Hacker News new | past | comments | ask | show | jobs | submit login
Show HN: Excel Sensitivity Analysis Tool (causal.app)
148 points by Lukas1994 on Nov 25, 2019 | hide | past | favorite | 30 comments



Hi folks! Lukas (Lukas1994) and I built this.

If you have a spreadsheet model, it lets you answer questions like "Which variable in my model is the most important?" and "If I underestimate X by 10%, what's the effect on Y?".

Most models are built on assumptions and estimates — if you run a company, your financial model will probably include an assumption around your customer growth rate in the future. If you use this model to make decisions — "How many people can we hire in Q4?" — then it's important to understand how sensitive these decisions are to your assumptions. It may turn out that overestimating your growth rate by 10% means you can only hire half as many people, in which case you'll probably want to hire a bit more conservatively. This analysis is pretty cumbersome to do in spreadsheets.

More broadly, we think there should be a better way than Excel to crunch numbers and do modelling, and we're trying to build it (https://causal.app). Would love to chat if this sounds interesting: taimur@causal.app :)


I see you're using a variance based approach. How does it handle a dependent structure? To my knowledge, Sobol indices assume that the input variables are independent.


Yes, right now we assume independence. SALib recently added a few algorithms that can handle correlation: https://github.com/SALib/SALib/issues/193#issuecomment-55195... I'm planning to try them out soon :)


Yep — we assume that the input variables are independent. This is more acceptable in some settings than others, so as always, it's good to understand the limitations of the model. Thanks for pointing this one out :)


There has been some exploration into variance based global sensitivity analysis for models with dependent inputs. [1][2][3]

[1]https://www.sciencedirect.com/science/article/pii/S095183201... [2]https://www.sciencedirect.com/science/article/pii/S001046551... [3]https://www.sciencedirect.com/science/article/pii/S095183201...

I am not aware of any software package that implements these algorithms, although I am working towards creating or contributing to a python library that does. Ideally I'd publish a paper in a few months showing how the results (e.g, ranking of importance) differs from the independent case on particular datasets.

Edit: It turns out SAlib recently added some of this functionality. I'll check it out!


I'm late to the party. Hoping you can answer a question. On the one hand, you're lowering the bar to do useful statistical work, which is awesome. A new set of people will be able to do better analysis. On the other hand, you're baking in assumptions which this new set of people won't understand, so you aren't necessarily lowering the bar to do correct statistical work. That seems challenging, and I'm curious how you think about it.

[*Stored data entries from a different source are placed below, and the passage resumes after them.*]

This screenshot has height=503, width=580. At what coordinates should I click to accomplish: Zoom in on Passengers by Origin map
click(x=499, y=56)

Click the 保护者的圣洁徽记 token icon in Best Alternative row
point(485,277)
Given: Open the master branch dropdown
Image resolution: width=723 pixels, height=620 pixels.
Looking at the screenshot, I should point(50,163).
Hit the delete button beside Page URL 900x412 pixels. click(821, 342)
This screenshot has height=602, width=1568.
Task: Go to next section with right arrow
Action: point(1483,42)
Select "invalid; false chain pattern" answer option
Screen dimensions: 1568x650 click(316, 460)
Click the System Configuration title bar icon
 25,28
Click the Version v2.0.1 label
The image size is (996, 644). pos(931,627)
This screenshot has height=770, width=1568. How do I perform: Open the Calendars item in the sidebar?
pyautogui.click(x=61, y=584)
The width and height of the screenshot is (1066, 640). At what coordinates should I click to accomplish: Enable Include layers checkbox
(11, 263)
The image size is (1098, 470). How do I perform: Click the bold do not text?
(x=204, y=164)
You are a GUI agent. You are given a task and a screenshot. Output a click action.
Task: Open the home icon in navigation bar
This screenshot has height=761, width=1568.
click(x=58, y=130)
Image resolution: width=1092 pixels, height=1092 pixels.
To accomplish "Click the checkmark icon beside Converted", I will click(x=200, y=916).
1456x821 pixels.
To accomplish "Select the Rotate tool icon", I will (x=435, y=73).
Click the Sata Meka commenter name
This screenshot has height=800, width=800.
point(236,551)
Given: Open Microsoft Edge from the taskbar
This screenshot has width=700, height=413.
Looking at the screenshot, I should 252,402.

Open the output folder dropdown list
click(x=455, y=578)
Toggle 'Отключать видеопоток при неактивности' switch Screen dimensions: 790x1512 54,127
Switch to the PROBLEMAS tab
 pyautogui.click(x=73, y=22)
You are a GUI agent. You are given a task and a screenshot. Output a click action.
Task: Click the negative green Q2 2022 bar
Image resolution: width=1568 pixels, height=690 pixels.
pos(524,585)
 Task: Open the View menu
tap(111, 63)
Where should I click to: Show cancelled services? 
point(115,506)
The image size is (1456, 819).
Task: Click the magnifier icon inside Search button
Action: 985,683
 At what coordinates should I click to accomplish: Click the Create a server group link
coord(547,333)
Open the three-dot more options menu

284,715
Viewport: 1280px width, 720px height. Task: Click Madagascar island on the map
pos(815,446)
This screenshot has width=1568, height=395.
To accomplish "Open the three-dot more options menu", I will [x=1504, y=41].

Are there any benefits to using backpropagation for sensitivity analysis on larger datasets?


Can you elaborate on that?


The process of backpropagation is figuring out which input has the greatest effect on output and adjusting the weights on the input to fit the output curve. In other words, assuming a trained single layer neural network, the weights alone will tell you which inputs have the greatest effect on output.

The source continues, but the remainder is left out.